Als Sportdirektor war Speckman seit dem Ende der Saison 2017 in die Kaderplanung vertieft. Er wusste, was verändert werden musste, und als der ursprünglich als Headcoach eingeplante Anthony Rouzier Ende Februar seine Zusage zurückzog und einen Collegejob in den USA annahm, war es praktisch, dass die Kaderplanung nicht mit einem neuen Cheftrainer abgesprochen werden musste. Insbesondere in der Offensive Line, die beim Angriffsspiel den eigenen Quarterback schützt, waren Einschnitte notwendig. Mit den Briten Jozef Tobolkiewicz und Ibrahim Ahmed sowie dem Belgier Gert Nelissen hat Speckman drei Importspieler verpflichtet, die für Stabilität sorgen sollen.

Aber auch von seinem neuen Quarterback Quentin Williams, dem beim 0:24 zum Saisonstart am vergangenen Sonntag bei den Berlin Rebels noch die Abstimmung mit den Passempfängern fehlte, ist Speckman ebenso überzeugt wie von den nachgerückten Talenten aus der eigenen Jugend. Man habe die im GFL-Vergleich sehr junge Mannschaft mit einigen erfahrenen Veteranen verstärken können und den Kader auch in der Breite so aufgestellt, dass Verletzungsmiseren wie im vergangenen Jahr die Spielfähigkeit nicht eklatant einschränken könnten. Deshalb sagt Speckman: „Wir haben viel Talent im Team und die Spieler bekommen, die wir mit unseren Mitteln bekommen konnten. Wir haben alles getan, um eine bessere Saison als 2017 zu spielen.“

Noch ein Jahr Abstiegskampf würde Verein schaden

Das klingt optimistisch. Wie realistisch es ist, müssen die kommenden Wochen zeigen. Speckman rechnet damit, dass der 2017 von Schwäbisch Hall entthronte Serienmeister Braunschweig Lions in der acht Teams umfassenden Nordgruppe erneut vorwegmarschieren wird. Dahinter sei mit den Dresden Monarchs, den Rebels Kiel, aber auch mit den Cologne Crocodiles und dem starken Aufsteiger Potsdam Royals ein Fünfkampf um die drei weiteren Play-off-Plätze zu erwarten. Und seine Huskies? „Wir wollen frühzeitig dem Abstiegskampf entkommen. Wenn alles optimal läuft, können wir hoffentlich um Platz vier mitkämpfen“, sagt er. Der Letzte steigt in die GFL 2 ab.

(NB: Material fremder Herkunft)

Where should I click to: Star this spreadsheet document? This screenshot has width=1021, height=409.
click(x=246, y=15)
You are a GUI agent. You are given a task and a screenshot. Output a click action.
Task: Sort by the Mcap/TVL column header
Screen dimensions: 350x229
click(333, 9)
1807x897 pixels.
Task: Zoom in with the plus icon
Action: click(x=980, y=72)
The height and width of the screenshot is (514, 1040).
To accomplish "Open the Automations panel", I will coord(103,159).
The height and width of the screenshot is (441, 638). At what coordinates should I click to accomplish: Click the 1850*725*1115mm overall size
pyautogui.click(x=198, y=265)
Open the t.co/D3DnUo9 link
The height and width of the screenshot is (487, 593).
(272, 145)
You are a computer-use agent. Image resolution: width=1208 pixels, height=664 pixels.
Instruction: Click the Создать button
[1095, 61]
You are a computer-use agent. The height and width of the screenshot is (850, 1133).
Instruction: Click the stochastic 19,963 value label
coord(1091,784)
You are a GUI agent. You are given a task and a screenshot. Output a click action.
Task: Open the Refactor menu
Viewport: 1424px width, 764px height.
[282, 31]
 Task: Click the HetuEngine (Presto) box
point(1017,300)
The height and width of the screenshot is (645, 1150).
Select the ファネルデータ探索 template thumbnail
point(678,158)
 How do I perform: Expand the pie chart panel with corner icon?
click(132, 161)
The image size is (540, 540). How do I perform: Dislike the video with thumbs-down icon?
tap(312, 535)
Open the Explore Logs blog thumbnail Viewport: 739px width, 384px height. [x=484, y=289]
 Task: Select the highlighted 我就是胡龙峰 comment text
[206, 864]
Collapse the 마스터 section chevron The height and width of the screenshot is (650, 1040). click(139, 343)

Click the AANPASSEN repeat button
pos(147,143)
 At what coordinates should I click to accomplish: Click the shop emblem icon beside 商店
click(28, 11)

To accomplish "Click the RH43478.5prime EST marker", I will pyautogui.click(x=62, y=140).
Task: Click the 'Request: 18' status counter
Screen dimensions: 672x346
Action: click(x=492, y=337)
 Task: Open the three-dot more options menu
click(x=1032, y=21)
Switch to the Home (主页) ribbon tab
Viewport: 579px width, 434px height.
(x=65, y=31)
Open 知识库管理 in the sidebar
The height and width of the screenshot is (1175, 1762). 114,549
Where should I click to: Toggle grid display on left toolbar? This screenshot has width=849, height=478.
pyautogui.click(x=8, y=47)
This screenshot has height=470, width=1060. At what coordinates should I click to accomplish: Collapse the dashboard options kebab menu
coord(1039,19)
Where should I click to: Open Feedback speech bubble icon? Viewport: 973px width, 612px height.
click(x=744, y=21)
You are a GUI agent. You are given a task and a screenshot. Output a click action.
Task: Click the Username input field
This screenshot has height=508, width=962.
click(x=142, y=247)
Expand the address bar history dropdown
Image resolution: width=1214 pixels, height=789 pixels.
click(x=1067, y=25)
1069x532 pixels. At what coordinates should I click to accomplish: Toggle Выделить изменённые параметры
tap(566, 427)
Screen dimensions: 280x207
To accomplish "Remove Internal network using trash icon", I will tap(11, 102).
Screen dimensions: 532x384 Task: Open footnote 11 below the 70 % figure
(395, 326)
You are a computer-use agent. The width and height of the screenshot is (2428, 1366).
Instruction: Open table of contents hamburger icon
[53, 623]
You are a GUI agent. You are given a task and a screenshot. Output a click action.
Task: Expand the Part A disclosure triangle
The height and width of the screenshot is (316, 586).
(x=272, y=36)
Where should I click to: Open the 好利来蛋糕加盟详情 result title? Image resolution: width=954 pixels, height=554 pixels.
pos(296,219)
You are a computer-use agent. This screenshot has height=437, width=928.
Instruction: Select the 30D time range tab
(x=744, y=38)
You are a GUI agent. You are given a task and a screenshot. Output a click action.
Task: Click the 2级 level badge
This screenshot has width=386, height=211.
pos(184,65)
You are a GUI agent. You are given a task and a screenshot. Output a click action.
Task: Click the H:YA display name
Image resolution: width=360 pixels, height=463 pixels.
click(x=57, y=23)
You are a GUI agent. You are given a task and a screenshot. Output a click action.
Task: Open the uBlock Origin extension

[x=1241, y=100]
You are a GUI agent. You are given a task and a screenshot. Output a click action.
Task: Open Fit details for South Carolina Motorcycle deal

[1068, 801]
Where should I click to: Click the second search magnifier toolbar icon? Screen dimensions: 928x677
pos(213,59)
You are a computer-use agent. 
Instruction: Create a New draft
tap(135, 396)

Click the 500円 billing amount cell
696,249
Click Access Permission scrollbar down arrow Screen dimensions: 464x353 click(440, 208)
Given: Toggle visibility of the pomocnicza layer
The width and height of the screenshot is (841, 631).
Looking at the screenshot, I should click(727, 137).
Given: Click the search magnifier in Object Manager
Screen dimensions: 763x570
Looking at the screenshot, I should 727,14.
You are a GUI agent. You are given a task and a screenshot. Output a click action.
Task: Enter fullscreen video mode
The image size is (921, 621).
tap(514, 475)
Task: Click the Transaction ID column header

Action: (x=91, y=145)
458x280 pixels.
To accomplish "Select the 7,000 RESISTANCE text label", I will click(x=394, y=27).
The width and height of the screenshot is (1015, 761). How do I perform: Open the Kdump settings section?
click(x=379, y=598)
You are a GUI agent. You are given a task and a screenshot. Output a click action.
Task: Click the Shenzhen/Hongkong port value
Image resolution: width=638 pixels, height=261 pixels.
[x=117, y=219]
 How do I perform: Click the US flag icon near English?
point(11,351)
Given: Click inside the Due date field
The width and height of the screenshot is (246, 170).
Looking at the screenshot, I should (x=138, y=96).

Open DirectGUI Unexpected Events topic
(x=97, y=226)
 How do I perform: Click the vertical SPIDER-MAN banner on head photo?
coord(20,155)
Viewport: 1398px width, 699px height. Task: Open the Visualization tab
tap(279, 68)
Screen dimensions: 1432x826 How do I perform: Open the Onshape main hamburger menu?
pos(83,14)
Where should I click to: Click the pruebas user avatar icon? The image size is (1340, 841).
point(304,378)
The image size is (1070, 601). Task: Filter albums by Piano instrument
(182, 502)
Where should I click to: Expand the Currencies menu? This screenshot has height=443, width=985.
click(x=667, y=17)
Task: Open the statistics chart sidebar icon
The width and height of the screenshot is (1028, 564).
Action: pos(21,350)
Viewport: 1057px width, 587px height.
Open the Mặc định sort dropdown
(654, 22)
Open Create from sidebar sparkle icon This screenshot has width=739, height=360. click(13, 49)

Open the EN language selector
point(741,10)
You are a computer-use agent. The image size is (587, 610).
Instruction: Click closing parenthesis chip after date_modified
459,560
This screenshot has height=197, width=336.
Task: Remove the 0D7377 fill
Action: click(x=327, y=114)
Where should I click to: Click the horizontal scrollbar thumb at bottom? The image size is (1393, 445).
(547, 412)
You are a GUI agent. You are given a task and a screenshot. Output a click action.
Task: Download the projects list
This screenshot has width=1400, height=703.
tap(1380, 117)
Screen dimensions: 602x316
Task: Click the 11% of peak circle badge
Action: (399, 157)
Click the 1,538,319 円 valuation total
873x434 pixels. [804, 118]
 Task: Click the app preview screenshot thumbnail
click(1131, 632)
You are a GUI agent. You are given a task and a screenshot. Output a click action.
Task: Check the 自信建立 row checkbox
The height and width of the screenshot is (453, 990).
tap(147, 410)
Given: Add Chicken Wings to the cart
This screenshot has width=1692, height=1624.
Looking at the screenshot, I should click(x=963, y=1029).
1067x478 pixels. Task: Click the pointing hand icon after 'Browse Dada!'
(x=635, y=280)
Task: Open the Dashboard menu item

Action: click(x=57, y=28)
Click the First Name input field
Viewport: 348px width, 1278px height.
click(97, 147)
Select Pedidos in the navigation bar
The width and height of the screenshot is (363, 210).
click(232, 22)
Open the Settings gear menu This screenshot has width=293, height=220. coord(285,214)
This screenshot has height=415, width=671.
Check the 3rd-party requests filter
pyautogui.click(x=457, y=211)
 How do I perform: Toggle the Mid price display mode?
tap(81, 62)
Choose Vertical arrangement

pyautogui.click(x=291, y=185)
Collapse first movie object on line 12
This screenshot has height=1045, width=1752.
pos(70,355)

Ein weiteres Jahr im Tabellenkeller, das weiß Speckman, würde den Ambitionen des Vereins nachhaltig schaden. Der Zuschauerschnitt des vergangenen Jahres von 675 muss deutlich gesteigert werden, um den im unteren sechsstelligen Bereich angesiedelten Etat zu stützen. Das geht nur, wenn man erfolgreichen Sport anbietet. Die in die Jahre gekommene Heimstätte im Hammer Park ist kein Publikumsmagnet. Die Huskies würden sie gern verlassen, Alternativen wie die Adolf-Jäger-Kampfbahn von Altona 93 oder das Millerntor, wo man wenigstens die Spiele gegen Kiel und Braunschweig austragen wollte, zerschlugen sich aber.

Fehlende Unterstützung

Thematisiert wird die fehlende Unterstützung aus Politik und Wirtschaft seit Jahren, getan hat sich bislang nichts. Die Trainingsstätte am Horner Tribünenweg ist eines Erstligisten nicht würdig, der geplante Neubau eines Übungsareals an der Möllner Landstraße in Kooperation mit der SV Billstedt-Horn wird in dieser Saison nicht bezugsfertig sein. Timothy Speckman hat sich vorgenommen, darüber nicht zu klagen, auch wenn der Frust groß ist. Nur so viel will er sagen: „Es wäre schön, wenn Hamburg einmal definieren würde, ob zur Sportstadt alle Bundesligateams gehören. Und wenn ja, wie es gelingen könnte, diese Teams dann auch angemessen zu fördern.“

Bis zur Klärung dieser Frage werden die Hamburg Huskies allein weiterkämpfen. Ihr Sportdirektor, der zusätzlich zu seiner Leidenschaft Football noch mindestens 20 Wochenstunden als Lehrer für Wirtschaftsenglisch arbeitet und von Travemünde aus dreimal wöchentlich zum Training pendelt, hat als Motto den Leitsatz „Play hard, play smart“ ausgegeben. Er wolle eine Mannschaft sehen, die in jedem Training und jeder Spielsituation an ihre Leistungsgrenzen geht, dabei aber intelligent und fair spielt. Die Huskies sollen, so klingt es, genauso auftreten, wie ihr Cheftrainer-Sportdirektor seinen Job interpretiert. Wenn das gelingt, könnte es eine gute Saison werden.